Então, de repente, o gelo derreteu. Malaya desabou no chão, encharcada e tremendo. Com os dentes batendo, ela tentou se levantar, mas seus músculos não cooperavam.
Ulo se ajoelhou ao lado de Malaya e a ajudou a se sentar. Ele removeu o cobertor estampado que usava sobre os ombros, enrolou-o ao redor dela e começou a esfregar suas costas em pequenos círculos.
— Desculpe — ele disse suavemente. — Me deixei levar por um momento. Esta é a primeira vez que estrangeiros vêm à ilha desde que você se tornou uma batedora. Claro que você achou a realidade do que é preciso para proteger o clã surpreendente. Questionável, até.
Malaya estava muito chocada, muito assustada para falar.
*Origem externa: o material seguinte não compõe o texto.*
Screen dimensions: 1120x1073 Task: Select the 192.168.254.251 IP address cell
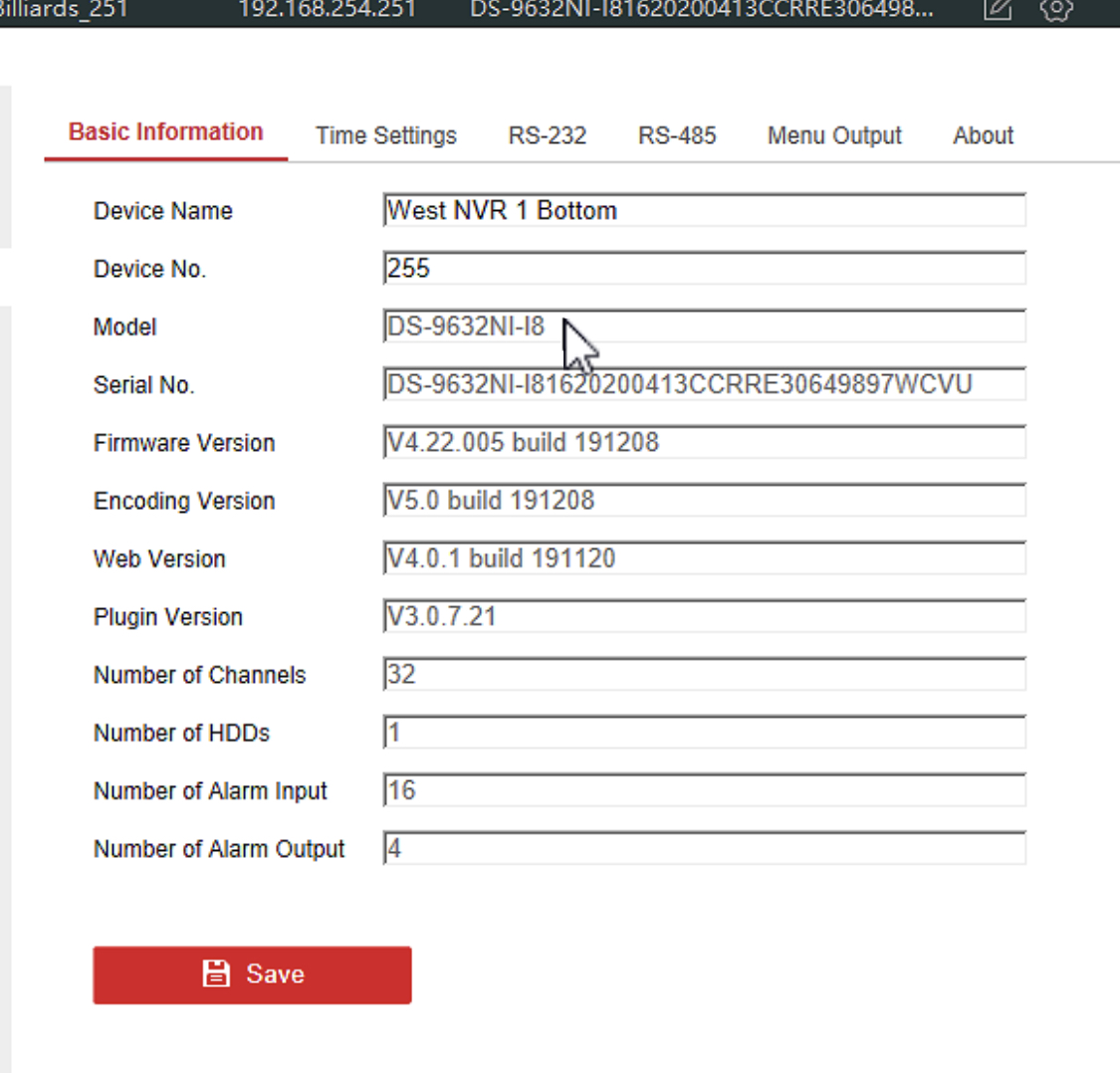(x=327, y=10)
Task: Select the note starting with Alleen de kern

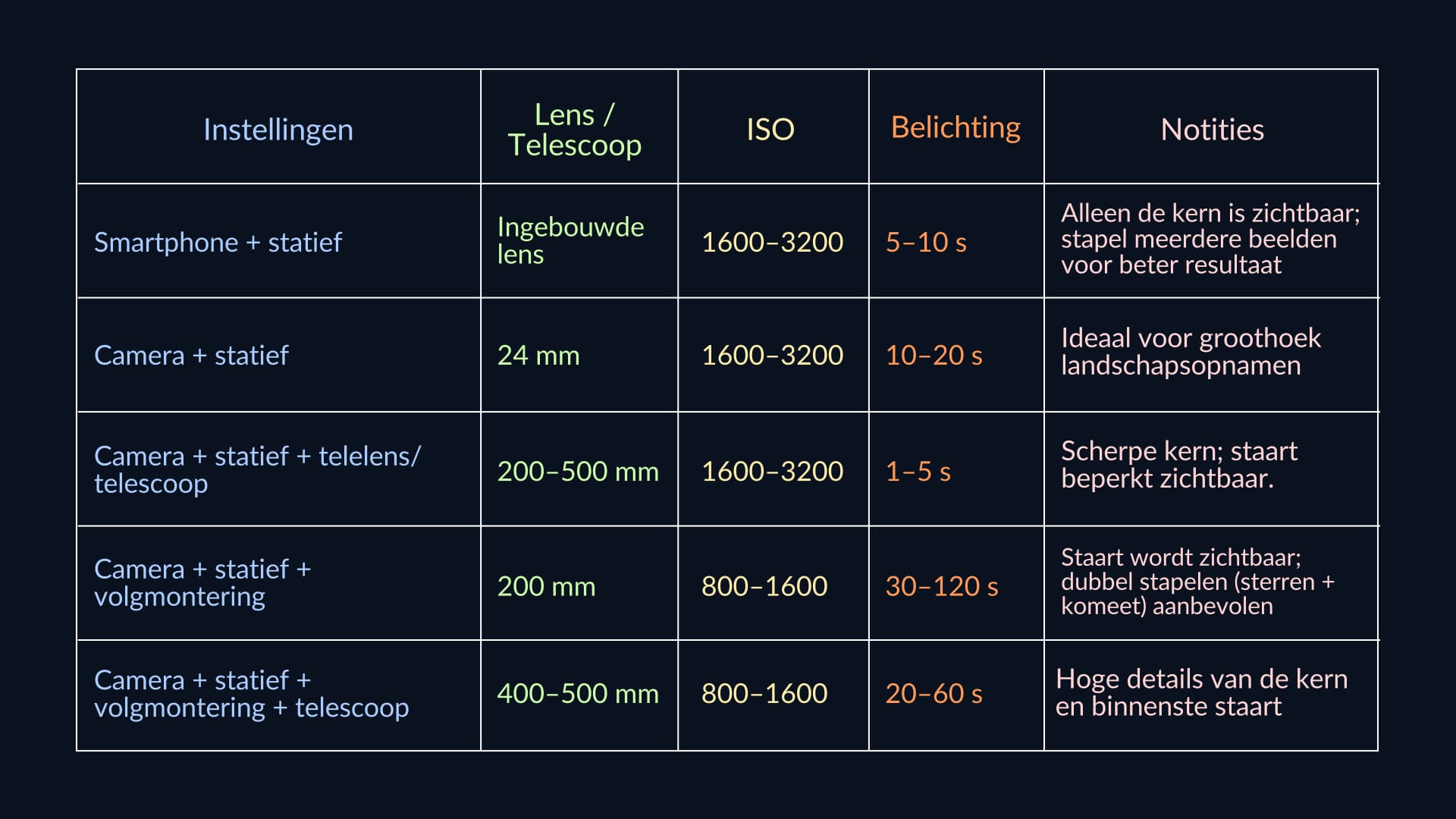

Não havia um rio subterrâneo ali; Ulo era realmente poderoso o suficiente para puxar a umidade do ar e formar o gelo ao redor dela?
Suas extremidades formigavam dolorosamente enquanto a sensação voltava, e seus tremores começavam a diminuir com o calor que o tecido de Ulo proporcionava.
— Mas você é uma garota inteligente — Ulo continuou. — Eu sei que você vai entender.
Malaya guardou suas perguntas e dúvidas para si desta vez.
— Esta mãe e filha de quem você tanto gosta estão acompanhadas por guardas. Elas não estão aqui simplesmente para apreciar as belezas de nossa ilha. — Ulo parou de esfregar as costas de Malaya, mas deixou sua mão ali. — Elas servem a alguém. O conhecimento e as amostras que elas coletam, os mapas e desenhos que fazem, as notas que tomam e os pergaminhos que escrevem… tudo isso deixará suas mãos eventualmente. E então, não importa quão bem-intencionadas a mãe e a filha possam ser, seu conhecimento será usado contra nós. Contra Yungib. A história nos diz que isso é inevitável.
Ulo se levantou e ajudou Malaya a ficar de pé novamente. Ela ainda estava molhada, abalada, mas não mais tremendo. Quando testou os dedos das mãos e dos pés, eles doíam e se moviam lentamente, mas sem dormência.
— É admirável que você respeite a vida. Precisamos de mais pessoas como você em nosso clã. Espero que sua empatia não desapareça com o tempo, como muitas vezes acontece à medida que envelhecemos. Mas a empatia pode nublar nosso julgamento mais do que a névoa encobre nossa ilha. Nunca deixe que ela te cegue para ver a verdade, para fazer o que deve ser feito no momento mais crítico.
Passos se aproximavam das profundezas das cavernas. Então uma luz apareceu. Um trio de Dobradores de Água estava retornando da Caverna Sagrada. O trabalho do dia estava completo, o cansaço circundava seus olhos enquanto eles observavam a visão inesperada de Ulo e Malaya de pé perto das pinturas, a água ainda pingando da saia tolgè da exploradora e de seu cabelo curto. Eles se revezaram tocando as costas da mão de Ulo em suas testas e continuaram seu caminho sem dizer nada.
Ulo pegou de volta o cobertor de tecido.
— Retorne a Amihan — ele ordenou, — e cuide dos Dobradores de Terra.
Um arrepio percorreu o corpo de Malaya.
— Sim, Ulo — ela disse, tentando se forçar a acreditar que ele estava certo sobre tudo.